METB-10. EXPLAINABLE ARTIFICIAL INTELLIGENCE REVEALS DNA METHYLATION PATTERNS UNDERLYING BRAIN TUMOR CLASSIFICATION

Abstract

Abstract Over 100 different molecular classes of brain tumors are recognized across histopathological grades and age groups. Their precise diagnosis is crucial for prognostication and appropriate treatment decisions, particularly in pediatric patients. Recently, a random forest-based classifier trained on genome-wide DNA methylation profiles has been developed to guide the accurate classification of these tumors. Over recent years, this classifier has been applied to tens-of-thousands of patient tumors all over the world.
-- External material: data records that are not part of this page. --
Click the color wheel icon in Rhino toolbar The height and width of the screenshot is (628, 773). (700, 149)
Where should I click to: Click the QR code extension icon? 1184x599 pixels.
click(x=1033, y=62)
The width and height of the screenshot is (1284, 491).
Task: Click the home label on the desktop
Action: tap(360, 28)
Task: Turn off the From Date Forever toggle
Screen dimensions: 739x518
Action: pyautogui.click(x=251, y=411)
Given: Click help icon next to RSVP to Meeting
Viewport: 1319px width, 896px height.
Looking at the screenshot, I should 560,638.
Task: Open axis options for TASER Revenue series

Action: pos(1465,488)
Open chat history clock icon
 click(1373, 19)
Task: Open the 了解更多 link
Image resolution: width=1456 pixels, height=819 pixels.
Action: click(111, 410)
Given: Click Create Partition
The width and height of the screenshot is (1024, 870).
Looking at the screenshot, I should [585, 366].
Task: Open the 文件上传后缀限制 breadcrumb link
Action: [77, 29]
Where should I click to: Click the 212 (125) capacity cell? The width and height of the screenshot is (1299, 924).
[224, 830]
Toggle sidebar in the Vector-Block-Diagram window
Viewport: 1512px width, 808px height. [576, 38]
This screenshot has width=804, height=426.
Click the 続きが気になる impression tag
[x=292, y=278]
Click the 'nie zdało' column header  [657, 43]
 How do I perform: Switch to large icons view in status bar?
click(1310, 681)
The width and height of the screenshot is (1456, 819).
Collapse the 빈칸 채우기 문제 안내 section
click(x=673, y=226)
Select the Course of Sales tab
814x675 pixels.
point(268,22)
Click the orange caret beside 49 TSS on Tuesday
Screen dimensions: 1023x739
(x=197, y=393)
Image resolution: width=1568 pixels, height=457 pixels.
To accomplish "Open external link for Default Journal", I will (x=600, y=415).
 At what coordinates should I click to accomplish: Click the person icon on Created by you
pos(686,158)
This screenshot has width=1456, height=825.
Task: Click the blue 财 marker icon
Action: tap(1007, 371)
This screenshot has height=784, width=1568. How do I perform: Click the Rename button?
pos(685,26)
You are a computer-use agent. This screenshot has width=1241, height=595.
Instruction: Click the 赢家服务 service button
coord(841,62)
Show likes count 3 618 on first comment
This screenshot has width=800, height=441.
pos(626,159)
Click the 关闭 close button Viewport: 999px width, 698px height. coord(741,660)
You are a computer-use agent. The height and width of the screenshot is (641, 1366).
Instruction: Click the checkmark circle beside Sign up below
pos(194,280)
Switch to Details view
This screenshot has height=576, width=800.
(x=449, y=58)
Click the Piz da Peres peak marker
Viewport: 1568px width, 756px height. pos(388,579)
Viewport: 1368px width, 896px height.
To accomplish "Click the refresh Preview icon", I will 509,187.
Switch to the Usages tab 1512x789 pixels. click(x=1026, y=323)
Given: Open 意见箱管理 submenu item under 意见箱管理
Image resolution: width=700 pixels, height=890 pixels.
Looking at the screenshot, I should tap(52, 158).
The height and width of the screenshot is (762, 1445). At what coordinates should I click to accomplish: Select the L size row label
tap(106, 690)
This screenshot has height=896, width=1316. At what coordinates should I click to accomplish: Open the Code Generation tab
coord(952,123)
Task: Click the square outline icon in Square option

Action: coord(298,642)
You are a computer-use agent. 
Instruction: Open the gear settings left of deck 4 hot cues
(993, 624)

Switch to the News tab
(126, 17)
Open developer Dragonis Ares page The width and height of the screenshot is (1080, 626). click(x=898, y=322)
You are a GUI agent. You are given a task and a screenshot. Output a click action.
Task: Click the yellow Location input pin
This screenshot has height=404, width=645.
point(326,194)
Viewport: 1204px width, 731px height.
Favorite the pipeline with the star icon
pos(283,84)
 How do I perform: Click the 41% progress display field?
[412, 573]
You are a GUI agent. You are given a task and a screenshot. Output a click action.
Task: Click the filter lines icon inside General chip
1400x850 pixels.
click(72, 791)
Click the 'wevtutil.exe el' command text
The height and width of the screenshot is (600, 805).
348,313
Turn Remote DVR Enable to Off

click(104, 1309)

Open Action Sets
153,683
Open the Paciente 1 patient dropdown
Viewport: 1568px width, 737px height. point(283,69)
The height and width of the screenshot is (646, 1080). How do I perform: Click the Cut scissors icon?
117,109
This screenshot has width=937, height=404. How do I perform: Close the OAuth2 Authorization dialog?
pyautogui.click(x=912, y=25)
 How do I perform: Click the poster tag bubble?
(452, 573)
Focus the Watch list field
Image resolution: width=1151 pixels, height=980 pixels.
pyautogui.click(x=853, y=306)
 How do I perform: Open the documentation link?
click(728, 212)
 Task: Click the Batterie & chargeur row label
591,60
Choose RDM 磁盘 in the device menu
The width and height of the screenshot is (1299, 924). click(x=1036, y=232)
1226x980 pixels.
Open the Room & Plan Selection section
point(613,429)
Clinical and basic neuro-oncology research would benefit greatly from a detailed understanding of the underlying artificial intelligence decision process. However, why the algorithm arrives at a certain prediction remains unclear. Here, we develop an interpretable framework to explain the model’s decisions and to uncover DNA methylation patterns distinguishing different tumor classes. Using this approach, we demonstrate both global and local differences across epigenetic landscapes. For instance, the model frequently uses DNA methylation probes in CpG islands to distinguish IDH mutant gliomas from other tumor classes. Tumor classes associated with global hypomethylation are distinguished by probes located in broad heterochromatic domains. At the level of individual genes, we find hundreds of promoter and gene body regions specifically methylated or unmethylated in specific classes. In general, we detect a high degree of redundant information in the dataset, with multiple genes across the genome distinguishing individual tumor classes, and many CpG probes representing each gene. These findings explain the technical robustness of the array-based classifier, and provide a starting point for the design of more compact point of care assays. The results of our approach are provided to the research community via an interactive web interface. We hope that this resource will help to build up trust in the machine learning-based classifier in clinical settings, foster biomarker discovery, and enable cancer epigenome research in the context of the central nervous system tumors.